35.  Mr Rosenthal stated:

"[…] there is every sign that all consultation with the profession was what one colleague has referred to as "nonsultation" […] I represent an institute with 3,000 members. We are probably one of the largest organisations. You would think that, if it was seriously engaging with the profession, it would be talking with us. We became very concerned in the summer of 2011. Interpreters and translators are fairly shy, retiring, slightly conservative individuals by nature. We took a decision as a professional body that it was right for us to come out to bat for the profession, and we wrote to the Prime Minister and several other Government Ministers in September 2011 […] We did receive replies from Government Ministers. It is because we were concerned by the failure to listen at civil service level that we felt it appropriate to raise the issue with those MPs who were responsible for overseeing it, just to voice our concerns, because they might not be aware of some of the issues that were going on."[61]

36.  Mr Sangster, Chair of the NRPSI, told the Committee that he had previously dealt with other Government departments and he was "amazed and dismayed" by the MoJ's behaviour with respect to his organisation's concerns about the Framework Agreement and suggested it was either "arrogant or incompetent" to treat stakeholders with such "disdain".[62]

37.  In November 2011, the Minister for the Cabinet Office, Rt Hon Francis Maude MP, announced a presumption against the use of the competitive dialogue procedure except where its use could be justified. Subsequent Cabinet Office guidance states:

The competitive dialogue procedure is designed to be used for particularly complex contracts. Too often, however, public procurers have relied on it as a means of engaging in dialogue with suppliers, instead of engaging in thorough pre-market engagement to understand the market and supplier offerings prior to going to market. [63]

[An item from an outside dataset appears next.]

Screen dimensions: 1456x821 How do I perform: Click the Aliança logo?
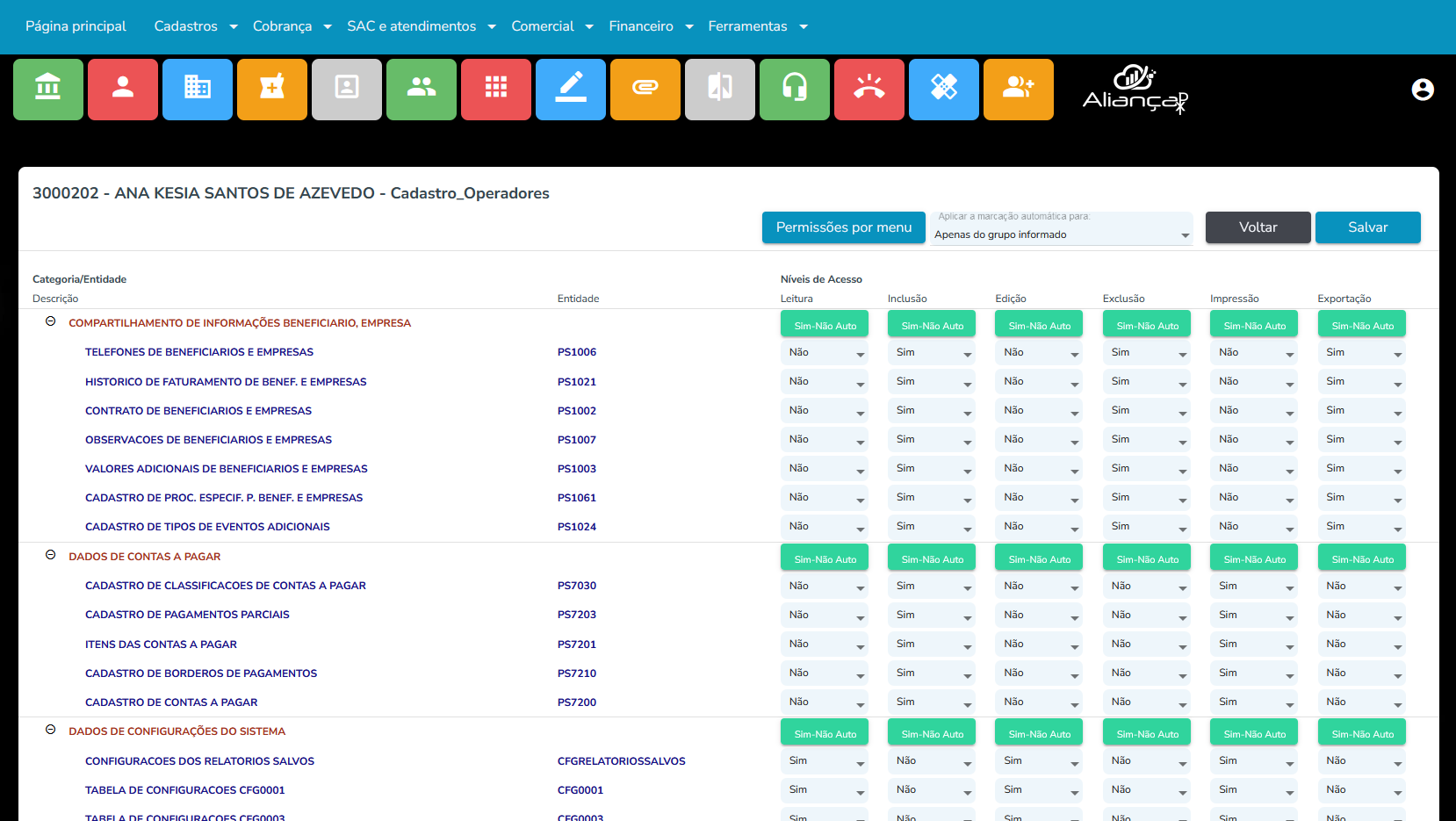pos(1135,90)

38.  The professional interpreter community stressed to us that court and legal interpreters require specific skills that are not required in interpreting in other fields.[64] For example, one respondent to the e-consultation said:

"We need to understand how long it takes to learn a foreign language to a certain standard, in order to be able to interpret from and into it within a specific sector. First of all it takes decades to learn the language itself and later you need to obtain a specific set of skills that are required in order to interpret. You need to be able to translate legal terminology within seconds during a court session and sometimes it is very difficult even for the best interpreters out there. You need to take into account that it is a job that requires due diligence, great listening and verbal skills, ability to transfer a vast amount of information that is encrypted in a different language within a short time frame."[65]

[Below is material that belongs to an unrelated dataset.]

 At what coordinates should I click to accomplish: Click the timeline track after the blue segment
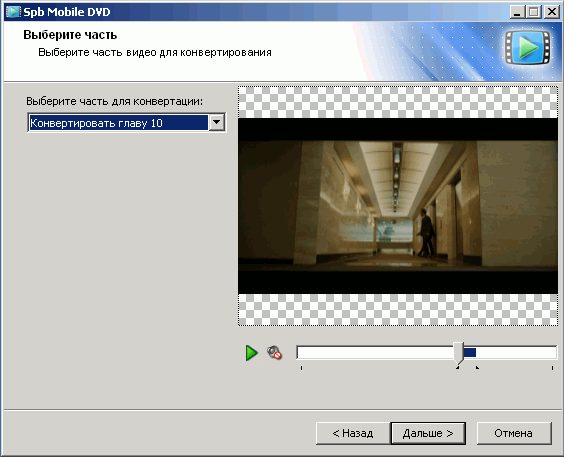516,353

A legal interpreter trainer of over 20 years said:

"A seemingly straightforward matter such as bailing a defendant Only experienced, trained and qualified interpreters have the skills to manage [...] complex communicative situations [...]. Agencies who send untrained so-called "interpreters" to jobs in the belief that the particular procedure in question is "straightforward" or "not complicated" do not understand the science of language nor the ethics of situations in which interpreters find themselves, which can be as unpredictable as the people for whom they interpret. A seemingly "straightforward" matter such as bailing a defendant to appear in court at a future date may be simple procedurally, but difficult linguistically. Defendants may have a regional accent or dialect which is difficult to understand, may use slang or an idiom with which the interpreter is unfamiliar and which requires clarification, may have speech impairment, have mental health problems, or be distressed; s/he may thus speak in a confused way such as not finishing sentences, or speak very rapidly and incoherently. Added to this is the difficulty of understanding the institutional language of the court or the police station; despite their specialised language study, interpreters remain outsiders to the system and must clarify such institutional language for themselves before they can interpret it.[66]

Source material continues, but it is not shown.